California To Receive 327,000 Doses Of Pfizer Coronavirus Vaccine In December

California will receive 327,000 doses of the first coronavirus vaccine in mid-December, Gov. Gavin Newsom said during a news briefing Monday.

It will be the state’s first tranche of coronavirus vaccines, developed by Pfizer and the German firm BioNTech. Pfizer applied for Food and Drug Administration authorization last month and is widely expected to receive approval in December.

The 327,000 doses will go to health care workers, but the state’s vaccine committee is still determining which health care workers will go first, Newsom said. There are about 2.4 million health care workers in California, so the first round of vaccine distribution will not provide enough doses for all of them.

Details about which health care workers will get priority for the first doses will be announced this week, he said.

If the state hews closely to recommendations from the influential National Academies of Sciences, Engineering and Medicine, it will be health care workers at hospitals, nursing homes and in-home care, and first responders. The state’s Community Vaccine Advisory Committee met Monday and decided to recommend that the first phase of vaccine distribution go to health care workers and residents of long-term care facilities.

The Pfizer vaccine is administered in two doses, given 21 days apart. The first 327,000 doses will go to 327,000 health care workers for their first round of injections. The state is slated to receive additional vaccines for the second injection soon after that. It’s unclear how long immunity from the vaccines may last, and whether people would have to get inoculated once or routinely.

Most Americans will probably not be able to get vaccinated until 2021 because there will be very limited numbers of doses at first, and they will be allocated based on order of priority. After health care workers, the next groups likely will be residents of skilled-nursing facilities and essential workers, such as people who work in agriculture, utilities and transportation.

The general population will be able to walk into a CVS or Walgreens and get vaccinated by April or May, Dr. Anthony Fauci predicted in a conversation with Facebook founder Mark Zuckerberg on Monday. Vaccines are also expected then to be available at doctors’ offices and clinics.

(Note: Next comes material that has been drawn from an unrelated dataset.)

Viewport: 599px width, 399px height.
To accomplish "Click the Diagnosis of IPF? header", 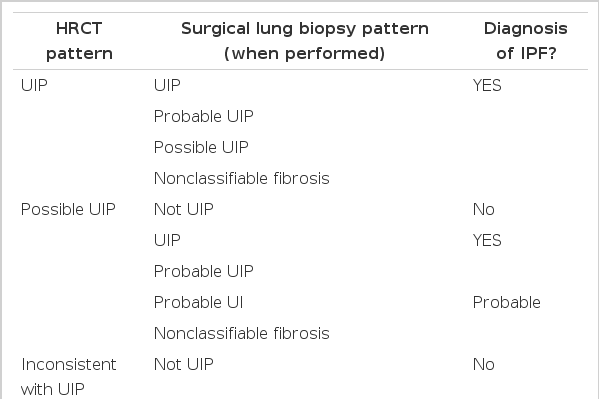I will (526, 41).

“The challenge is going to be to convince people to get vaccinated,” the nation’s top infectious disease expert said, adding that if 75% to 85% of the population gets vaccinated by the end of the second quarter of 2021, the U.S. will effectively suppress the pandemic. “If you want to be part of the solution, get vaccinated. Say, ‘I’m not going to be part of the stepping-stone of getting the virus to other people. I’m going to be a dead end to the virus.’”

So far, only two vaccine developers, Pfizer and Moderna, have applied for, or expressed intentions to apply for, FDA authorization. An FDA committee plans to meet Dec. 10 to discuss Pfizer’s application and Dec. 17 to discuss Moderna’s.

Operation Warp Speed officials have said doses of the Pfizer vaccine will begin shipping within 24 hours of receiving FDA authorization.

The distribution of the Pfizer vaccine is expected to be more complicated than other vaccines because it must be kept at minus-94 degrees Fahrenheit since it contains fragile genetic material. In preparation, many hospitals and state health departments have bought special ultra-low-temperature freezers to store and transport the Pfizer vaccines. And Pfizer has designed shipping units with dry ice that can keep the vaccines very cold.